Sunday, 22 June 2008

work report for week ending 22 june / new directions

I have excuses for why this week hasn't been as productive as I wanted, but they are just excuses. However, I have had a productive past few days. I finished reading Words of Light and it has proved highly useful (an in-depth analysis will follow shortly). I went to Birkbeck yesterday to do some reading. I have found it difficult lately to get work done around the house, as there are just too many distractions. While sitting in the silent reading room, reading Cadava's book, I had a breakthrough.

Au revoir, M. Debord. I think it's about time we parted ways. It's not you, it's me. Honest. I really do like you. The Society of the Spectacle is a fantastic piece of work. I'm just not ready for a commitment of this level. We can still be friends though. And who knows, maybe down the road we can get back together.

I feel kind of bad about it though. My supervisor was pretty gung-ho about my project, telling me not to change it. While it does have the advantage of being original, I'm just floundering at this point. Besides, I feel like part of me just picked him to write about to satisfy some kind of a revolutionary desire to throw bricks at cops and burn down the Louvre. The main comment on my work I keep getting back from my supervisor is: "More philosophy, less barricades!" I just keep finding myself drawn back to the same issues, which ultimately put me back at the barricades. While essential to the overall revolutionary project, it's not exactly appropriate here. After all, my MA is in philosophy, not revolutions. Now that I've had time to step back from it, I've realized that I don't need Debord. Trying to bring him in is just cluttering my thought. I have plenty to work on without the SI. I still think there are a lot of untapped resources within the Situationist discourses that have been overlooked. The affinity to Benjamin is so strong, it boggles the mind as to how it has largely gone unnoticed. I think that it might be something I would want to work on for a PhD. project, but for now, it's time to let it go.

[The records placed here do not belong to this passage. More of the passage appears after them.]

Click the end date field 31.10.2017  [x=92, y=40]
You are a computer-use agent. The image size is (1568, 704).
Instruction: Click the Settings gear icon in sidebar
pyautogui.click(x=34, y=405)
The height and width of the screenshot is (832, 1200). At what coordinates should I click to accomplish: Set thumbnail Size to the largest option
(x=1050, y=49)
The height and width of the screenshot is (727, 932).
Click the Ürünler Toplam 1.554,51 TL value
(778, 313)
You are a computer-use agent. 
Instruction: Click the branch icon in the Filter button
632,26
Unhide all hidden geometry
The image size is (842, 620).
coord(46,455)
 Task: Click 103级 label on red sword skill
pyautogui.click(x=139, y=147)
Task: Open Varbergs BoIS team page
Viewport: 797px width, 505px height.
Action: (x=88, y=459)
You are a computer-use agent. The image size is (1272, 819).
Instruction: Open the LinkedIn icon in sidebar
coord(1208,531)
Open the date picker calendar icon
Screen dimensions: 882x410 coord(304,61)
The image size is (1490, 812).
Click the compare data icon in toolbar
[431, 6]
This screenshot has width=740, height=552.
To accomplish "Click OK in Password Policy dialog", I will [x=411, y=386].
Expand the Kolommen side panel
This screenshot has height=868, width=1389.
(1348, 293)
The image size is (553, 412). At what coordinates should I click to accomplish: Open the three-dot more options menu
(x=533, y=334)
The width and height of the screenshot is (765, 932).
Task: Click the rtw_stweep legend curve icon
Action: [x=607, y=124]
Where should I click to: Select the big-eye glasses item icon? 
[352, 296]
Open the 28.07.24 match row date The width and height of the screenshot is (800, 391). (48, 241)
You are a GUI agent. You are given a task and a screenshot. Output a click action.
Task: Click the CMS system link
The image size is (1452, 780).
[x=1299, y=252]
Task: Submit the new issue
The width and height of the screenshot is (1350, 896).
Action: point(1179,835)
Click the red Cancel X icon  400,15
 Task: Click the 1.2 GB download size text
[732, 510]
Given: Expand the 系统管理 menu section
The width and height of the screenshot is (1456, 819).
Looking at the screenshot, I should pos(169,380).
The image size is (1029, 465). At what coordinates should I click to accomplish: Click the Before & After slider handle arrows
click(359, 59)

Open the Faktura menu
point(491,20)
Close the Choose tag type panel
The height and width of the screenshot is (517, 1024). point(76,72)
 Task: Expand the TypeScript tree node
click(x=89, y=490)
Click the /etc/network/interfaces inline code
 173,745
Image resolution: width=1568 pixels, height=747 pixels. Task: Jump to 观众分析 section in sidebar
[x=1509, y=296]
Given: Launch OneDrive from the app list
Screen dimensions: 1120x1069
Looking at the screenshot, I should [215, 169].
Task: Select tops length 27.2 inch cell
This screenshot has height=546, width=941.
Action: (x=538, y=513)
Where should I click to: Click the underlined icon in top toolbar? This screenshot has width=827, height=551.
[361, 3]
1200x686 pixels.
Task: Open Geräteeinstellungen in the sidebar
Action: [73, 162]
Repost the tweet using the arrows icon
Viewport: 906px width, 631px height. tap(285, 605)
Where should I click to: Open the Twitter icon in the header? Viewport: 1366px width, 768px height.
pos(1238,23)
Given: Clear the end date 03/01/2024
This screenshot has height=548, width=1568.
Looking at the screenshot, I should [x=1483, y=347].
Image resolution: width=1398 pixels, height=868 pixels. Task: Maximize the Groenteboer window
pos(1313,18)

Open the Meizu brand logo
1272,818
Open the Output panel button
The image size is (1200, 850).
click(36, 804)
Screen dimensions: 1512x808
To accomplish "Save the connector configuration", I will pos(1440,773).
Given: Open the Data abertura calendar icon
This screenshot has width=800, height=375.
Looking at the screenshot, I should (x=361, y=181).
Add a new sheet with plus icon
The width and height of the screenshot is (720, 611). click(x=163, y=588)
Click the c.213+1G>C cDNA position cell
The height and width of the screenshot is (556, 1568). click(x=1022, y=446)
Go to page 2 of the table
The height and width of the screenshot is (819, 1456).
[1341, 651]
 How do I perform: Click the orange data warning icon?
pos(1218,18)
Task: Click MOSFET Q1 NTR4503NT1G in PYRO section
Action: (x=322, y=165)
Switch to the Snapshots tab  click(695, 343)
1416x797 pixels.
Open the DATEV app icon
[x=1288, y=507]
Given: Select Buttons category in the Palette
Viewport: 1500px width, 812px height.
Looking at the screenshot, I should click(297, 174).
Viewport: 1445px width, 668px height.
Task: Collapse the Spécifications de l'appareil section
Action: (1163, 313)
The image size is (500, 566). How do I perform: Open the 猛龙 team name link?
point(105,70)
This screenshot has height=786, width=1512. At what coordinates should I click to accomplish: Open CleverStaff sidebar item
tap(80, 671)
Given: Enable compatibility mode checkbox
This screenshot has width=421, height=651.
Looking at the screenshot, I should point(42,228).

So, now it's time to move forward on my project. Walter Benjamin and Nihilism. I feel that Benjamin's thought is inherently nihilistic, in the Nietzschean sense. While consistently tied to Hegel and the dialectic, Benjamin's dialectical images share far more structurally with Nietzschean affirmation than they do with Hegel. This project will argue that Benjamin's essay, "The Work of Art in the Age of Its Technical Reproducibility" is fundamentally a call for a nihilist aesthetics. That is to say, it demands a transvaluation of aesthetic values. The crisis of authenticity brought to a head my reproducability is not unique to modernity. To say, as Benjamin does, that the work of art no longer has any recourse to authenticity, is to also say that it never had such recourse. In a sense, technical reproduction does on a small scale to art what recurrence does on an eternal scale. Even items such as Michelangelo's "David" can no longer claim to be authentic. Given eternal recurrence, this is merely the recurrence of David. But that is not to say that there ever was an original statue. Meaninglessness is only a crisis if one still holds onto an idea of meaning. For Benjamin, this crisis leads to fascism. (In Debord, the crisis continues into totalizing hegemonic capitalist globalized domination.) However, if one is to let go of authenticity as a category, as a basis of value, the disintegration of aura is of no consequence. The necessity of a new aesthetics is indissociable from a new politics. At the same time, both are also bound to Benjamin's history (this connection will be discussed further in the next post on Cadava's book). Thus, the goal of this project is to perform a nihilistic analysis and construction of Benjamin's work, in an effort to extrapolate his aestetic, historical, and political system.

1 comment:

Scu said...

Very cool.
Some random thoughts.
(1) "After all, my MA is in philosophy, not revolutions." Funny to me because I'm pretty sure I've tried to dedicate myself into there not being a distinction. But whatever, I laughed.

(2) What do you do with benjamin's nihilism and his thought of a weak messiahism?

(3) Also, I've asked like a million people this (by which I mean I once asked in a class I took) what is the relationship between benjamin's notion of the aura and the notion of the affect in D&G?